Many shareholders of corporation still hold the assumptions that their liability is limited to the amount of shares they hold in a corporation and not a dollar more. This is only half-truth. Here comes the other half.
Supposing, someone has a valid claim against a business that exceeds its assets. If the business is a sole-proprietorship, the claimant can take the owner’s personal property after taking the assets of the business. On the other hand, if the business is a corporation, only the assets of the business can be used to pay off the claimant, not the personal property of the shareholders of the business.
This concept is only true in the context of owning shares as an investor in the company and the investor does NOT work in the business whatsoever. It doesn’t apply if the shareholder is the owner and at the same time running the business. Let’s explore why.
Companies generally create liabilities that far exceed their assets value in 2 ways: by borrowing money they can’t repay, and losing a legal lawsuit.
The first situation is very common and it usually occurs when a business takes out a loan from a bank in the expectation of good business in the near future. The ideal plan is to pay off the loan with the profits from the anticipated business. However, trouble arises when the anticipated business does not pan out as planned and the business is no longer able to repay the loan. When the situation is bad enough, the company goes bankrupt with all unpaid loans that exceed the value of its assets.

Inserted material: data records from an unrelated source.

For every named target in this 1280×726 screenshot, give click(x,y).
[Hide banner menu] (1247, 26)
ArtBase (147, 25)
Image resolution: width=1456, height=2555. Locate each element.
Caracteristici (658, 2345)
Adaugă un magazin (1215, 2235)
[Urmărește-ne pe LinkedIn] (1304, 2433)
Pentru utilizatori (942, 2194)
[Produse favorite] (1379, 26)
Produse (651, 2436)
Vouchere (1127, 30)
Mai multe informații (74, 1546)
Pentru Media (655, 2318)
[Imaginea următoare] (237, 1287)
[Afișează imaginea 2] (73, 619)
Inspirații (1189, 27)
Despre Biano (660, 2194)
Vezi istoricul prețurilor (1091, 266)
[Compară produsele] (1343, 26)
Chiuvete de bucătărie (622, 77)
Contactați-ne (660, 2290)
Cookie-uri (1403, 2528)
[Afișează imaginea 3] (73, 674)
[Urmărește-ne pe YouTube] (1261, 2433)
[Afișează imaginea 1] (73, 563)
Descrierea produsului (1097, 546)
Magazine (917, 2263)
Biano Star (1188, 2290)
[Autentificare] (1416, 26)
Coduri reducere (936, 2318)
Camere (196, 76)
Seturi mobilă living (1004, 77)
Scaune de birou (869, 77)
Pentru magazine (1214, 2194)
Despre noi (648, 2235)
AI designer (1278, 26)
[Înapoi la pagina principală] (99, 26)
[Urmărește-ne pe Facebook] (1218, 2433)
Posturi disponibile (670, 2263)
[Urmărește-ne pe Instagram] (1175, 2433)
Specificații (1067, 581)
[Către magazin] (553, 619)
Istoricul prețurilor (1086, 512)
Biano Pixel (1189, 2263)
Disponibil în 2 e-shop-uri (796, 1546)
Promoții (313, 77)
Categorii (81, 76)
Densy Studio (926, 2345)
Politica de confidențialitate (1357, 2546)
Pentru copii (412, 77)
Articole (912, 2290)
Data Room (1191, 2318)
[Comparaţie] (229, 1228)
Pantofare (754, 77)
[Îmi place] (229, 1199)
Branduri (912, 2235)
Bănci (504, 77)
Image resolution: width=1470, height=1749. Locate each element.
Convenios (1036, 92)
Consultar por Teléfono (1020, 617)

Theoretically, incorporation protects the owners from having their personal assets seized to repay those unpaid loans. In practice, however, lenders circumvent this limited liability feature of incorporation by demanding personal guarantees from the owners of the business before making loans to them.
Personal guarantees are just side agreements signed along with the loan agreements that make owners personally responsible for repayment of loans should their businesses fail to meet the financial obligations of those loans. This personal guarantee device truly destroys the value of limited liability.
In the second situation when the company lost a legal lawsuit. For example, an employee of your car repair shop fixes a customer’s brake negligently and thereby causes an accident. In such a case, the injured party can sue your company and the negligent employee for damages and thus bypassing the limited liability of the corporate form.
Therefore, the concept of limited liability in corporate form is mainly a MYTH for owners and shareholders who work in the business. However, it is real only for shareholders as investors who do not participate in the business at all.